(Exercise prompt) Go to the line below containing "content (158, 975)" and print exactly from there through the line containing "Startseite (584, 58)", both included. Print nothing else.
*** Opening of Data under study ***
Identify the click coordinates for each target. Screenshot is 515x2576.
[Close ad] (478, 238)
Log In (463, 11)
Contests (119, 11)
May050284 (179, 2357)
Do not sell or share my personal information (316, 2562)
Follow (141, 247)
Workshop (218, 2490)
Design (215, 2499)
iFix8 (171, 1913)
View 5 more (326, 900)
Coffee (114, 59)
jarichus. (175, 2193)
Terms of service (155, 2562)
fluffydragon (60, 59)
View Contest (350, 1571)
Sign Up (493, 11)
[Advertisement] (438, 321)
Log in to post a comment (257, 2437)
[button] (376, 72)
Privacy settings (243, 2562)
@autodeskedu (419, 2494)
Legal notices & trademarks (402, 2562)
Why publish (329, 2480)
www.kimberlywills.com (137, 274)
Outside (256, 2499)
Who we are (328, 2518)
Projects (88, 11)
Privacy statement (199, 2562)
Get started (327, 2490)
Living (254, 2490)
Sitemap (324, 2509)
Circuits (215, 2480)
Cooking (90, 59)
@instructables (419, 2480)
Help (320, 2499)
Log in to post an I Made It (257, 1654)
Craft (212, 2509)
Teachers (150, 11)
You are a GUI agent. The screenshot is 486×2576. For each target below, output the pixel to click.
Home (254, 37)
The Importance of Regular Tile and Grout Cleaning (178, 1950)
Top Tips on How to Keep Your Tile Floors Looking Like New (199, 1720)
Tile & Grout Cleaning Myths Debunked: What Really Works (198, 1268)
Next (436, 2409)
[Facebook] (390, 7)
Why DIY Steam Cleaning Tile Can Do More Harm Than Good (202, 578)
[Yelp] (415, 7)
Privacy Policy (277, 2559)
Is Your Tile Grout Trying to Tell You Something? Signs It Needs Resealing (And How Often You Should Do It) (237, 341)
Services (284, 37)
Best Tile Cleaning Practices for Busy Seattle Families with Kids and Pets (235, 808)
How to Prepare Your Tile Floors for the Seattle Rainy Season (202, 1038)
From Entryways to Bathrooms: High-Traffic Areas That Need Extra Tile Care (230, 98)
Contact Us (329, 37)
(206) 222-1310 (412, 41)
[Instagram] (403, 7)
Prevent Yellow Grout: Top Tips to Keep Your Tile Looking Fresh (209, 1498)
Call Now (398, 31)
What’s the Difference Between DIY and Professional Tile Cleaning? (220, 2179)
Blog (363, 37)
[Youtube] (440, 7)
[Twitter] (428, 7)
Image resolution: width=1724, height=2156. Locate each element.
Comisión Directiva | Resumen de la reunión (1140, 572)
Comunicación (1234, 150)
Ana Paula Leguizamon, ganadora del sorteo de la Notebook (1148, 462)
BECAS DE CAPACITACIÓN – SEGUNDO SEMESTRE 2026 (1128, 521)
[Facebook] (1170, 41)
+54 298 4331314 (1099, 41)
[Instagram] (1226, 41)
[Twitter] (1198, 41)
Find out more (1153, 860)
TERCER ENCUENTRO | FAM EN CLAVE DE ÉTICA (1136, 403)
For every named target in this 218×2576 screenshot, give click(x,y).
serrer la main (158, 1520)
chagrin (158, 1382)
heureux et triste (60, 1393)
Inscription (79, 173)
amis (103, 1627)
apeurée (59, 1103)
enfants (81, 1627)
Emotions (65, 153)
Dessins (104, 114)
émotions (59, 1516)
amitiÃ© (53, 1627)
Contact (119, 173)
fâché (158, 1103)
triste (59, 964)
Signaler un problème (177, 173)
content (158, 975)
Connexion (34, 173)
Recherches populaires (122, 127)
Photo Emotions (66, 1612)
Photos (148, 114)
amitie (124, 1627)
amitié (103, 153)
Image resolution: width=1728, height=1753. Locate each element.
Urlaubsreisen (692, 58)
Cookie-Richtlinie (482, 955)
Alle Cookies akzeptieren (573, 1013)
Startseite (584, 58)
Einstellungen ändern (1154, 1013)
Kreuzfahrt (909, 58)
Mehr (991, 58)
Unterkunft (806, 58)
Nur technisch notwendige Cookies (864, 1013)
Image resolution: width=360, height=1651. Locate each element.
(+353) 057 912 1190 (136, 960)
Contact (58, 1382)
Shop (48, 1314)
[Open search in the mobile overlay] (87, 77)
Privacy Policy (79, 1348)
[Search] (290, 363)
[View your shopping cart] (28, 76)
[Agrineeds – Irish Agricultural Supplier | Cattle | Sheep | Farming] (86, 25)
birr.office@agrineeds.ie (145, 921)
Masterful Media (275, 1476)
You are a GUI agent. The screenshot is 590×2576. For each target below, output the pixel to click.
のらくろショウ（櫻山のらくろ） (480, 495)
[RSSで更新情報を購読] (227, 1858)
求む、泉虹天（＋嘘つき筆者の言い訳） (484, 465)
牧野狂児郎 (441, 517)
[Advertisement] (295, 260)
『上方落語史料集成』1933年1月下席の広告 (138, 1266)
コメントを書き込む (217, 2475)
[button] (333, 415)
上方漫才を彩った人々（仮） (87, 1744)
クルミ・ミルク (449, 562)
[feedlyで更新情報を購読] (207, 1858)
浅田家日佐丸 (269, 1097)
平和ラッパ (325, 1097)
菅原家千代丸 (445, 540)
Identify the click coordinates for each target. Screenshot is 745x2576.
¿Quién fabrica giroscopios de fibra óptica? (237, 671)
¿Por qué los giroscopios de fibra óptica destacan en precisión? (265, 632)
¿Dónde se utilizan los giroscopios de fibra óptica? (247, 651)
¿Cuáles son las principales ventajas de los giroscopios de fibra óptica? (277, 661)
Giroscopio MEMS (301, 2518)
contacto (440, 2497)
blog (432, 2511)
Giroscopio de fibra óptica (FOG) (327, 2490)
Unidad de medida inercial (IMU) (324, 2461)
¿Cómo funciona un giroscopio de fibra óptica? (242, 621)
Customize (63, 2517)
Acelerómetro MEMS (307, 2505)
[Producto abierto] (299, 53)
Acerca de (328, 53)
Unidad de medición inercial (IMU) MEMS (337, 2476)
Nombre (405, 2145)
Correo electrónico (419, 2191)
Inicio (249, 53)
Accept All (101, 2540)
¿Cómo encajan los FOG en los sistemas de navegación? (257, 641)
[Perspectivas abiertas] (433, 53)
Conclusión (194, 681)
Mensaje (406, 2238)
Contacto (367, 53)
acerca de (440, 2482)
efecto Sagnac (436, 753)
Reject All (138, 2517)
*** Close of Data under study ***
(Result)
content (158, 975)
Connexion (34, 173)
Recherches populaires (122, 127)
Photo Emotions (66, 1612)
Photos (148, 114)
amitie (124, 1627)
amitié (103, 153)
Image resolution: width=1728, height=1753. Locate each element.
Urlaubsreisen (692, 58)
Cookie-Richtlinie (482, 955)
Alle Cookies akzeptieren (573, 1013)
Startseite (584, 58)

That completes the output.